Blunt's new CD, "All the Lost Souls," isn't due in stores until Sept. 17, but he and his label, Atlantic Records, are eager to play the new music for journalists and chip away at the stigma of "You're Beautiful." That's why Blunt sat down in an L.A. studio on a recent afternoon and played the first four songs off the CD. They are each one-take performances by Blunt and his now-veteran band, and the songs are not unlike Coldplay or David Gray in their earnest lunge for emotional revelation.

"They sum up where I am now, personally, and reflect where I have been before, while musically, I think, this album is where I can go from here," Blunt said. The songs, he said, "open a lot of musical doors."

A study in tattered denim and fashionable scruff, the 35-year-old Blunt sat back and closed his eyes and listened to the new music with his note-taking visitor. The first single is "1973," a curious title for a chap born in Tidworth, Wiltshire, a year later. "Yes, I know, but it rhymed." After the final note, he was told he sounds like the lost Bee-Gee and his face lit up. "Absolutely. I think as you go through there, there's also some Fleetwood Mac in there, definitely some Elton going on, the Beatles of course, and some others. Don McLean, Steely Dan perhaps."

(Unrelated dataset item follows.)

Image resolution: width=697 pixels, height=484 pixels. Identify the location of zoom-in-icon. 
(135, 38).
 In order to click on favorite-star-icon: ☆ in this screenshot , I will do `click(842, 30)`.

It's not every artist who races to list all the influences of a looming album -- some are leery of coming off more as a tribute act or collage artist than an individual voice. But as a star, Blunt shrugs a lot more than he struts. Maybe it's his background; he was an armored reconnaissance officer with the peacekeeping forces in Kosovo and rose to the rank of captain in the British army before he traded in a rifle for a guitar.

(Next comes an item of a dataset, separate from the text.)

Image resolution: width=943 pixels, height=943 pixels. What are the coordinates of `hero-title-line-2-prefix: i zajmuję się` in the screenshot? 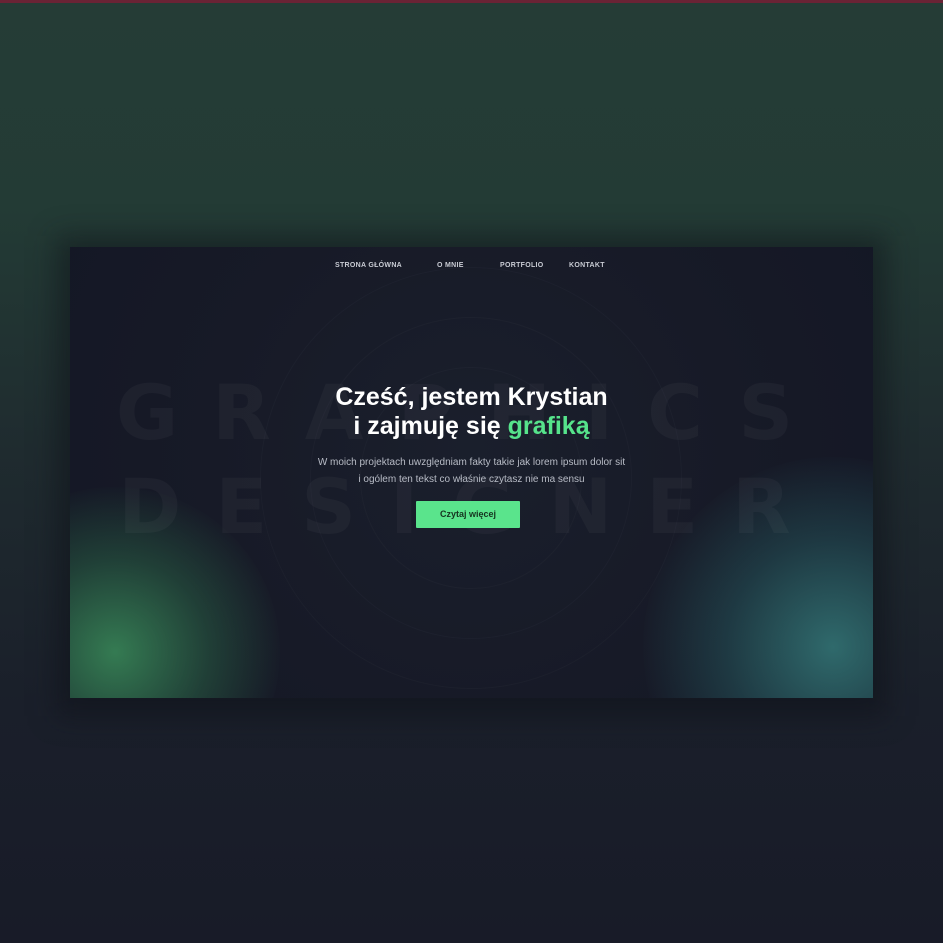 It's located at (430, 426).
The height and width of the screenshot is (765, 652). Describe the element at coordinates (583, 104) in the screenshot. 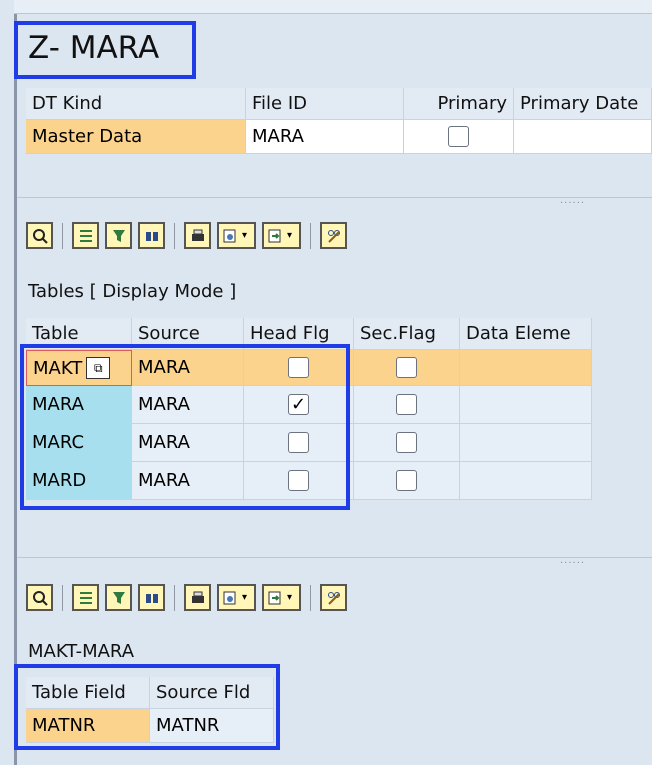

I see `col-primary-date: Primary Date` at that location.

Linda Perry, the star producer, tapped Blunt as a candidate for success, and her instincts again proved true. "You're Beautiful" started off in the U.S. as a sort of boutique, idiosyncratic singer-songwriter track, the sort that KCRW-FM (89.9) might file with Damien Rice or Badly Drawn Boy on the "Morning Becomes Eclectic" playlist. But as the song caught the ear of Top 40, its helium novelty became a target of backlash.

"Weird" Al Yankovic parodied it ("You're Pitiful"), and the actress Mary-Louise Parker, in an essay on wimpy music in Esquire magazine, opined: "All due respect, 'You're Beautiful' kind of makes me want to hurl." A poll of British music on Yahoo! Music named the song the most annoying ever recorded. Then there was Brit pop icon Paul Weller, who told the Daily Mirror of London: "I would rather eat my own [feces] than perform with Blunt."

Blunt smirked and stared when asked about being defined by one song, especially one with so many daggers thrown at it. "Here in the States, that may be the case, but in the rest of the world I've had four hits. My first album was heard by many people as a complete work outside this country. I've been very happy with the success I've had here. I'm ready for a different kind of success now, though."